- _Study text_:
Lauren Marie Gardner is an American engineer who is an associate professor and co-director of the Center for Systems Science and Engineering at Johns Hopkins University. She created the Johns Hopkins University dashboard that is used to share information about the COVID-19 pandemic.

Gardner was included in Times 100 Most Influential People of 2020.

Early life and education 
In 2006, Gardner received a B.S.Arch.E. in architectural engineering from the University of Texas at Austin. In 2008, she received an M.S.E. in civil engineering, also from UT-Austin. In 2011, Gardner earned her PhD in Transportation Engineering from the University of Texas at Austin. Her dissertation was on the topic of Network Prediction Models for Coupled Transportation-Epidemiological Systems.

Research and career 
In 2011, Gardner was appointed a lecturer at the University of New South Wales (UNSW). She was a member of the UNSW Research Centre for Integrated Transport Innovation. This team coined the phrase “bio-secure mobility” to describe the new line of research pursued by Gardner. In summary, Gardner explores how people and things moving around our globalised world spread infectious disease. Her research considers the relationship between epidemiology and transport, making use of network optimisation to describe the spread of disease.

- _Tasks to perform_:
1. Translate this sentence from the Lauren Gardner biography into Spanish: "In 2011, Gardner earned her PhD in Transportation Engineering from the University of Texas at Austin."
2. Carry on the Lauren Gardner biography from its final sentence, which concerns network optimization and the spread of disease.

(Records excerpted from a collection)

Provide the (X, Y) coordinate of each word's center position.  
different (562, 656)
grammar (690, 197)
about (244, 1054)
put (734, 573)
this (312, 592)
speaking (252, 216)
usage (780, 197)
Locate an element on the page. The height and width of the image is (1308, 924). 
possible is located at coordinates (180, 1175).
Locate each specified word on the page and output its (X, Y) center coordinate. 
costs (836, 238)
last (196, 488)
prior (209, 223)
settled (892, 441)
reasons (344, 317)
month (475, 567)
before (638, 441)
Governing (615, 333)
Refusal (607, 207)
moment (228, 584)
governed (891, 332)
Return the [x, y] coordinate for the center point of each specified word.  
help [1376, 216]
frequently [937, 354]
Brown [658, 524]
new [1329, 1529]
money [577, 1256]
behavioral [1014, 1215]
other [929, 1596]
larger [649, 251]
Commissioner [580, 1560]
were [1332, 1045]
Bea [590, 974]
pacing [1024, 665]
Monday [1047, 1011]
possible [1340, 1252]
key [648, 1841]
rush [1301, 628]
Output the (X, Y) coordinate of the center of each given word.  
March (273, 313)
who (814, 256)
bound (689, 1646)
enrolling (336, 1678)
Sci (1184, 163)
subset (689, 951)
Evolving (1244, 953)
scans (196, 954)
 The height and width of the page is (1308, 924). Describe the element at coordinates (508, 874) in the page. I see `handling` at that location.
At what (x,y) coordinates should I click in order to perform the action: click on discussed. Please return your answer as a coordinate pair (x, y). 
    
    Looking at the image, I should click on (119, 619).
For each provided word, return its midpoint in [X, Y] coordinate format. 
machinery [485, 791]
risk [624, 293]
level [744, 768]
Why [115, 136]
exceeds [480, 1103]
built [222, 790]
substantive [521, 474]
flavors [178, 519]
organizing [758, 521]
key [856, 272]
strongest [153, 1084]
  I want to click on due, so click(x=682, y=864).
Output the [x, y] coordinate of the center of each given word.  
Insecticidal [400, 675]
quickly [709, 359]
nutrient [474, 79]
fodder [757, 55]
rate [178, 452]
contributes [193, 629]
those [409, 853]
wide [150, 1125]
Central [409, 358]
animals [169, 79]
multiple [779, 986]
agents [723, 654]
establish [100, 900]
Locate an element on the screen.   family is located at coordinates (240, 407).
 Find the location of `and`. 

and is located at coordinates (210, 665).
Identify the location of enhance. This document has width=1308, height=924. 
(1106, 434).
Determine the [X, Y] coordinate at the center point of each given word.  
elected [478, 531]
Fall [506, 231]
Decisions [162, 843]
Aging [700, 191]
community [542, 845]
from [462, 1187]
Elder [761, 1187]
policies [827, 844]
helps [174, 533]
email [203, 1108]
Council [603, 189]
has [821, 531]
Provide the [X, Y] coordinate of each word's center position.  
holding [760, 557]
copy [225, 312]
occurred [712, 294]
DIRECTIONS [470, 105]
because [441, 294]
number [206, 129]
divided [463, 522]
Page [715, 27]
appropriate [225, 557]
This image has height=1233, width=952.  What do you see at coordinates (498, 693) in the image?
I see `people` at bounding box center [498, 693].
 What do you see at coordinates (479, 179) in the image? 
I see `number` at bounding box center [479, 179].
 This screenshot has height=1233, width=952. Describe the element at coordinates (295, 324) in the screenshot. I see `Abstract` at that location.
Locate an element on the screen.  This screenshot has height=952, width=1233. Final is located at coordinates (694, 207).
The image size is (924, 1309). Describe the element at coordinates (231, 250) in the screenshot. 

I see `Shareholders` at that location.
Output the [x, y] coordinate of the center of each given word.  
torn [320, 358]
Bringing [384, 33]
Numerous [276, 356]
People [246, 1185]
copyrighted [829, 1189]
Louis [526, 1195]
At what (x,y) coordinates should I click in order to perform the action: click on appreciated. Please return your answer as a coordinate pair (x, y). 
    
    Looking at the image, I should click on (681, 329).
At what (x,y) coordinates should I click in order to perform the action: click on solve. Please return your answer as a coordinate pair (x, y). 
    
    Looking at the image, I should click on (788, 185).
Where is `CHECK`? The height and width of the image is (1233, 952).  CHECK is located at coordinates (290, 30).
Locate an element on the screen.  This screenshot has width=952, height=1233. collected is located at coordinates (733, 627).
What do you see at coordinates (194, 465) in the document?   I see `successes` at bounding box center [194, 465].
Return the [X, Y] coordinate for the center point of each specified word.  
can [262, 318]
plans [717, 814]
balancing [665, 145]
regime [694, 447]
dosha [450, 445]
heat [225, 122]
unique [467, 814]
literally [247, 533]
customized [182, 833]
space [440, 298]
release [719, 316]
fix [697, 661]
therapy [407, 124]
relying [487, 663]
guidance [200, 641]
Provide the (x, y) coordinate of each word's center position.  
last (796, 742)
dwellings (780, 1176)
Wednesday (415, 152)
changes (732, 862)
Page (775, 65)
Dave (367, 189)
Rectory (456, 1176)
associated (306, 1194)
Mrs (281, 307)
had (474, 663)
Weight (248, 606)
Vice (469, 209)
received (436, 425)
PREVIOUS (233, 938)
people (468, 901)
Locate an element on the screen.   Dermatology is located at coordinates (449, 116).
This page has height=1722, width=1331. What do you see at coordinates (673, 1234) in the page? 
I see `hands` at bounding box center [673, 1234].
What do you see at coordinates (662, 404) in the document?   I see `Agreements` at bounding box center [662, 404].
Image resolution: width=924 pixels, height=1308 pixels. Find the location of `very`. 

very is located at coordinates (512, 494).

- _Task-by-task answers_:
1. En 2011, Gardner obtuvo su doctorado en Ingeniería de Transporte en la Universidad de Texas en Austin.

2.
She looked to avoid pandemics by identifying high-risk shipping and air traffic routes. She worked on a computer model that could help government officials in the United States better assess which passengers are likely to suffer from infectious disease and virus outbreaks, and to help them decide where and when to screen passengers. Her models make use of air travel data, the suitability of habitats to vectors, the local transmission of a virus and passenger air travel data. She used the model to analyse the 2015–16 Zika virus epidemic in the Americas.

During this same time, Gardner was a research fellow with the Australian Government's National Health and Medical Research Council (NHMRC) Centres of Research Excellence (CRE) in Population Health Research at the School of Public Health and Community Medicine at the University of Melbourne.

In 2019, Gardner moved back to United States to work at Johns Hopkins University, where she serves as Associate Professor and Co-Director of the Center for Systems Science and Engineering. Here she has studied the United States counties that are most at risk of measles outbreaks. Her analysis concluded that Los Angeles, King County, Washington and Miami-Dade County, Florida were most likely to suffer a measles outbreak .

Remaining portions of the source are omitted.